Wild writing

I know I’ve written about it before, it was just a little thing but it does linger in my mind – and although I’ve jotted thoughts and memories, I haven’t properly explored it. The ‘it’ is a small boat I once saw, a cabin cruiser, moored on the River Cam at Ely, with a wonky ‘FOR SALE’ sign taped to its curtained window. I actually had sufficient funds to buy it – but obviously it was a totally impractical and ridiculous idea. It would have to be transported to where I lived, and although there was access to a river it wasn’t like the sleepy old Cam. I could imagine it being in the boatyard in the village, never going anywhere like so many others, and dreams of sitting in it and writing were a writer’s fantasy.

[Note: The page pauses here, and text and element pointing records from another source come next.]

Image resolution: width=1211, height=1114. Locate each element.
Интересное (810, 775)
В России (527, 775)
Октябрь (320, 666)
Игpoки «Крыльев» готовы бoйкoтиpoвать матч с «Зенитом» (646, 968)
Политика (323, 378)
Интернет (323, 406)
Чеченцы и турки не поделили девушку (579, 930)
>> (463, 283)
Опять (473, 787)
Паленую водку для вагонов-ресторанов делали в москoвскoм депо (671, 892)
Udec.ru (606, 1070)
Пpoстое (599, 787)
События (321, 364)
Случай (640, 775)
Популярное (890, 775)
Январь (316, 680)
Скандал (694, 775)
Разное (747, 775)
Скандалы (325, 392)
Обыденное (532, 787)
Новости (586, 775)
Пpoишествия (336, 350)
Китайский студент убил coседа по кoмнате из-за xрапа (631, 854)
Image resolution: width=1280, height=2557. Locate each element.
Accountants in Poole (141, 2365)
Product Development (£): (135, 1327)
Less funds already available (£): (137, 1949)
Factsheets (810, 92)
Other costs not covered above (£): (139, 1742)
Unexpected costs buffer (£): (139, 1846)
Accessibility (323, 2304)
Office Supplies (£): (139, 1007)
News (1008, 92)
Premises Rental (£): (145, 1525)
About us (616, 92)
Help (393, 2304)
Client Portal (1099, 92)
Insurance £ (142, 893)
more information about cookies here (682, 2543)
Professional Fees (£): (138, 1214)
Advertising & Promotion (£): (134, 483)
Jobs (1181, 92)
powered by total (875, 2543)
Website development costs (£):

Last weekend, our writing group went wild writing – sitting outside and being inspired not necessarily by our surroundings, but by being together and bringing our minds to bear on a suggested topic. We met in Apex Park in Burnham-on-Sea, each wrote a couple of prompts on scraps of paper, put them into a hat (an actual hat) and drew out two. I pulled out the first line of a poem, and the word “boat”. I wandered off and found a bench looking across the small lake, and put my mind to writing. I spent a long, long while wrestling with the poetic prompt and was in the end quite pleased with what I wrote.  Then, having been interrupted by a friendly passer-by who must have been a descendant of Coleridge’s visitor from Porlock, I wrote about the Leonora, the boat which had been for sale in Ely, so many years before. This is how I set the scene for “meeting” her:

I’ve written about the Leonora before, and she haunts my dreams and my imagination even though our encounter was only fleeting.
My memory is so clear, but maybe it is because although she was unknown to me before that dull day in early December, I knew the setting well. I’d walked and cycled along the towpath, I’d been over the humpback road bridge on the way to Queen Adelaide, and many years ago, when I was fourteen or fifteen, I’d canoed along the river there.
That day, with cousins, I was going for a walk before a late lunch. It was grey, drizzly, dull,, the sun not long risen was heading to its peak and then would begin its descent. We, however, were cheery, happy to be in each other’s company, and chatted as we sauntered along.

PS:The “person on business from Porlock” was an unwelcome visitor to Samuel Taylor Coleridge at his cottage in Nether Stowey, while he was in the middle of writing  the poem, Kubla Khan in 1797. Once interrupted, his muse escaped him and the poem was unfinished. My featured image is of a visit we made to the cottage and couldn’t resit the children’s dressing up box, Fenja Hill, the Poet Macaque – aka Hamish MacNeil, and me. Queen Adelaide is a village in Cambridgeshire.